En 1876, a los 22 años, llega a pie a Holanda y se alista como soldado en las fuerzas coloniales . Destinado a Java, deserta nada más llegar y se pierde en el interior de la selva. Cuando regresa en un barco inglés a Europa, al pasar frente a la isla de Santa Helena, Rimbaud se lanza al agua porque quiere conocer el lugar de cautiverio de Napoleón. Un marino logra rescatarlo y se salva de milagro.

Y luego, a los veintiséis años, Rimbaud emprende el viaje definitivo a África . Entre 1880 y 1891 trabaja en Adén y en Harar, Abisinia (así se decía entonces), como agente comercial. ¿Qué busca en África? Hacerse rico. Y para ello se dedica a comerciar con cuero, café y sobre todo armas. El negocio parece muy fácil: la empresa de Rimbaud compra en Europa viejos fusiles de pistón por seis o siete francos y luego Rimbaud se los vende al rey Menelik por unos 40 francos. Pero los sueños de hacerse rico jamás se hacen realidad: «Es fácil ser millonario en África… ¡un millonario en pulgas!», escribió en una de sus cartas a su madre y hermana.

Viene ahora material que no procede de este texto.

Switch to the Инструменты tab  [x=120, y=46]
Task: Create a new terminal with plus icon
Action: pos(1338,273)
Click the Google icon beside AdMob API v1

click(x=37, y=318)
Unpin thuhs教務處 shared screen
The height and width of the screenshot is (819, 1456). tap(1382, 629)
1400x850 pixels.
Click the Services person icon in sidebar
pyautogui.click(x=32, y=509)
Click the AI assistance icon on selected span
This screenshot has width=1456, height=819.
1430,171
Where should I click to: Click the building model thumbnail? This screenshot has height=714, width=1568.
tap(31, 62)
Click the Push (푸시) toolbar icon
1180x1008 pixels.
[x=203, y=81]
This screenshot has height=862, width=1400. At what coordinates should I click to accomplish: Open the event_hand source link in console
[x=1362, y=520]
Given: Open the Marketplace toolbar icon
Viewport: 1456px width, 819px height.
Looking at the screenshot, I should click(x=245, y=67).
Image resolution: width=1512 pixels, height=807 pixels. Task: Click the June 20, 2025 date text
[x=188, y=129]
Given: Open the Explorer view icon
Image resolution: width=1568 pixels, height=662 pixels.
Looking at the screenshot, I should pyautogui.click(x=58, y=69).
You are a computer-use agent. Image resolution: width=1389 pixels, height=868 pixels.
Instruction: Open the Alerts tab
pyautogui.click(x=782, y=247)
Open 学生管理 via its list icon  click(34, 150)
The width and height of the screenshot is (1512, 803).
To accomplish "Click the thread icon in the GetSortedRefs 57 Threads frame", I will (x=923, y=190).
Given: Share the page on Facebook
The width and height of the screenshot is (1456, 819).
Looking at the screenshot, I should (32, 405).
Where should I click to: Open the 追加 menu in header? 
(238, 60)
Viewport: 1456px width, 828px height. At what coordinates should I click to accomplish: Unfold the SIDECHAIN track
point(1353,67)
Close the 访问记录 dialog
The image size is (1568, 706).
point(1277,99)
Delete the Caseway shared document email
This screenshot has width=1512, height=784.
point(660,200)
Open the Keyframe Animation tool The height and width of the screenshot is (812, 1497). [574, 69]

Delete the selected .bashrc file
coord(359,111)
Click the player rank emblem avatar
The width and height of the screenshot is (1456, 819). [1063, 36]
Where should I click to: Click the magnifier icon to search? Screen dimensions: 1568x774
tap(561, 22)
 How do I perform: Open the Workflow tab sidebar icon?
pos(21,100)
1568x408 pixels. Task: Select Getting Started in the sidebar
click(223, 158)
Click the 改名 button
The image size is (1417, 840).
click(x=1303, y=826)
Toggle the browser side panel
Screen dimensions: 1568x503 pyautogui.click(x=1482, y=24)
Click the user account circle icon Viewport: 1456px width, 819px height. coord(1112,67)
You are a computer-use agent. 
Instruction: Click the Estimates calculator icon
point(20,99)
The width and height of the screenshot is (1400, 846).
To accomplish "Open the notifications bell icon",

El negocio parece fácil: compra en Europa viejos fusiles y luego se los vende al rey Menelik

En estas «Cartas de África» poco queda del Rimbaud que desquició a Verlaine hasta el punto de que su amigo (y amante) acabó pegándole un tiro. En Harar, Rimbaud sólo quería llegar a ser un buen agente comercial. No paró de trabajar y de hacer larguísimos viajes a caballo. Vivió con dos mujeres nativas , aunque también tuvo una relación muy estrecha con su criado Djami Wadai.

Un día, Rimbaud pagó 2.000 francos por una cámara fotográfica, con el vago sueño de ganar dinero como fot ógrafo. En Harar se hizo cuatro autorretratos, pero los reveló con unos líquidos tan malos que los resultados fueron de pésima calidad. Una foto era tan borrosa que Rimbaud parecía tener la piel negra. Una vez más, yo era otro. Y tanto que sí.

La pierna derecha

En mayo de 1883 escribió a su madre que se arrepentía de no haberse casado y tener una familia . Más tarde le preguntaba dónde podía invertir los 15.000 francos en oro que había ahorrado: «¿Puedo tener una renta vitalicia a mi edad?». Quizá sea la frase menos rimbaudiana que podamos imaginar.

En «Una temporada en el infierno», Rimbaud había escrito que «las mujeres cuidan a esos inválidos feroces que retornan de las tierras calientes». Y eso mismo le ocurrió cuando tuvo que regresar a Francia por culpa de un fortísimo dolor en la pierna que acabó siendo un cáncer óseo. Cuando le amputaron la pierna derecha, su hermana Isabelle tuvo que cuidarlo en un hospital de Marsella. Y en el último momento, l a poesía regresó en forma de visiones y alucinaciones africanas . La víspera de su muerte le dictó una carta a su hermana: «Señor director, estoy completamente paralizado pero deseo embarcar muy pronto dígame a qué hora debo ser transportado a bordo». El barco, no hace falta decirlo, era el barco borracho.

Esta edición bilingüe tiene unas magníficas ilustraciones de Hugo Pratt (al fin y al cabo, su Corto Maltés fue uno de los muchos herederos espirituales de Rimbaud), además de un prólogo muy útil de Manuel Ruiz Rico y una buena traducción de Marta Cabanillas. No se puede pedir más.